Problem —
Stop after the line containing "Collapse the left navigation panel handle"; retype every line of the data before it exactly, starting from the first.

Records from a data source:
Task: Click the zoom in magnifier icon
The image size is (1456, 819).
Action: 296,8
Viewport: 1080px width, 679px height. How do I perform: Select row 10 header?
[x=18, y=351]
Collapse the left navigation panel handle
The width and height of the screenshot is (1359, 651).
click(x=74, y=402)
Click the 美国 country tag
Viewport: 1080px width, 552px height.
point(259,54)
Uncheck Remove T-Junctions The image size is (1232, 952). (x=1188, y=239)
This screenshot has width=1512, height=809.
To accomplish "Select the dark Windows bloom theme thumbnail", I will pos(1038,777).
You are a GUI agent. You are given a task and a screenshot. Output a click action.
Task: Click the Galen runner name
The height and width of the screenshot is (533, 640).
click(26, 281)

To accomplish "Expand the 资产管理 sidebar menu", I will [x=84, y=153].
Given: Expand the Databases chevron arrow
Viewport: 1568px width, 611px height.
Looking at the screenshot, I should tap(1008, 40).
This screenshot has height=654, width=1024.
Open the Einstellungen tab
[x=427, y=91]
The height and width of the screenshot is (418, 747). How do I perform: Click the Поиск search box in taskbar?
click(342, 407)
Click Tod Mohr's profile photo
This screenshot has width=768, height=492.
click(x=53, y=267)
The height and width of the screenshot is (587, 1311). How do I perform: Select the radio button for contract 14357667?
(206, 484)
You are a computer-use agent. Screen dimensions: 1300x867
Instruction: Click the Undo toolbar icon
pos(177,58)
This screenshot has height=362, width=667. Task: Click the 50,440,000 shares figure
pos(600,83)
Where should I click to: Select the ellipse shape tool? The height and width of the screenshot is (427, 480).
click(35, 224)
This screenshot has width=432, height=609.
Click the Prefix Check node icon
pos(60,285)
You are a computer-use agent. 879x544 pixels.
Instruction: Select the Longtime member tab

Solution to this exercise —
Task: Click the zoom in magnifier icon
The image size is (1456, 819).
Action: 296,8
Viewport: 1080px width, 679px height. How do I perform: Select row 10 header?
[x=18, y=351]
Collapse the left navigation panel handle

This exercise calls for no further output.